╭─ Recorded data
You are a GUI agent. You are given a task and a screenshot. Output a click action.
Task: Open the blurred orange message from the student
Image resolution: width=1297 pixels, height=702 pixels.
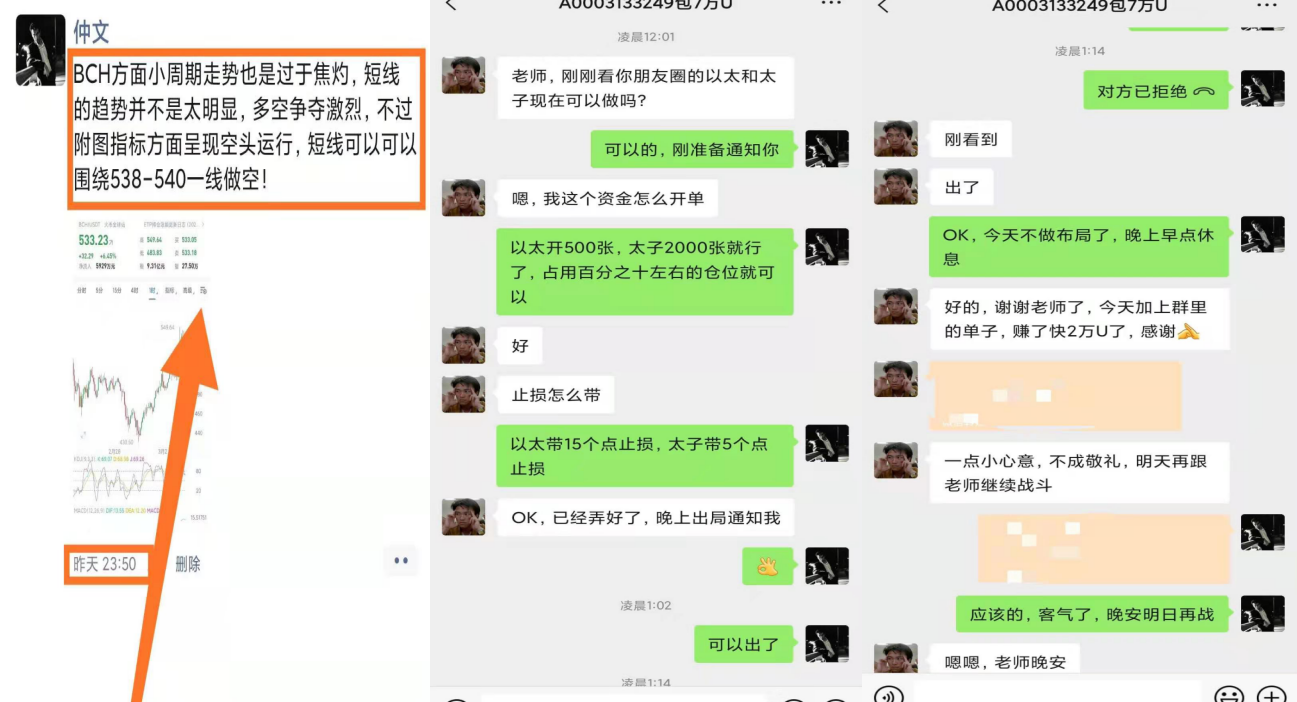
╰─
╭─ Recorded data
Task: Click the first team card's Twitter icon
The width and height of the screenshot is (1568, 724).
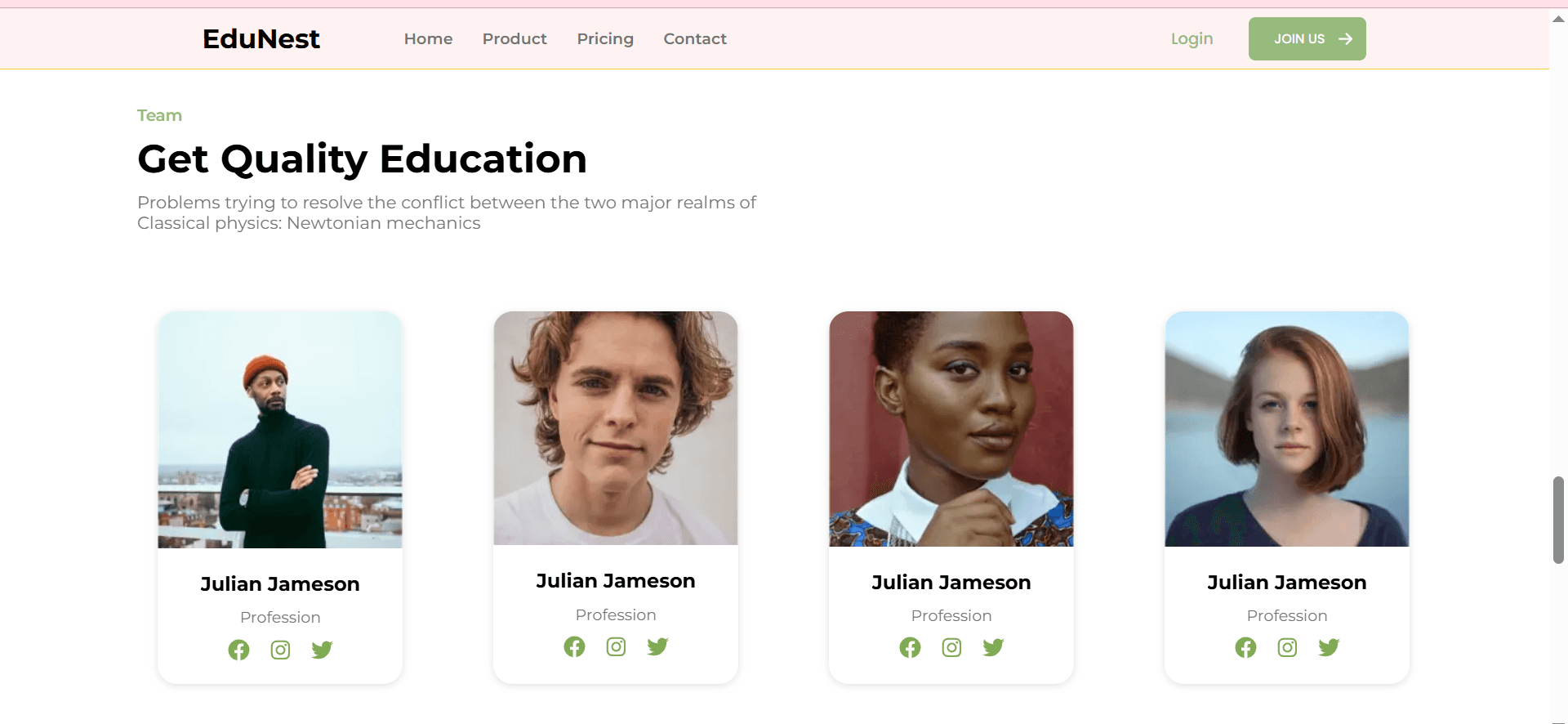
╰─
╭─ Recorded data
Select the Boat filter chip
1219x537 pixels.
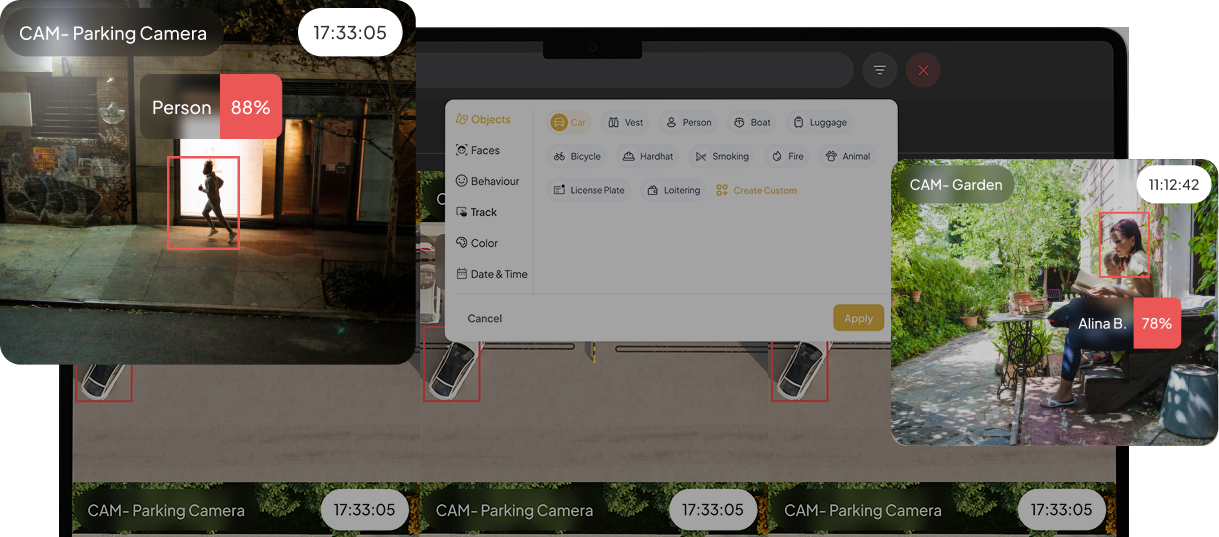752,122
╰─
Task goal: Each line in the listing above from the one containing "You are a GUI" through the one containing "Image resolution: width=1297" should be repeated exactly, and no other line.

Task answer:
You are a GUI agent. You are given a task and a screenshot. Output a click action.
Task: Open the blurred orange message from the student
Image resolution: width=1297 pixels, height=702 pixels.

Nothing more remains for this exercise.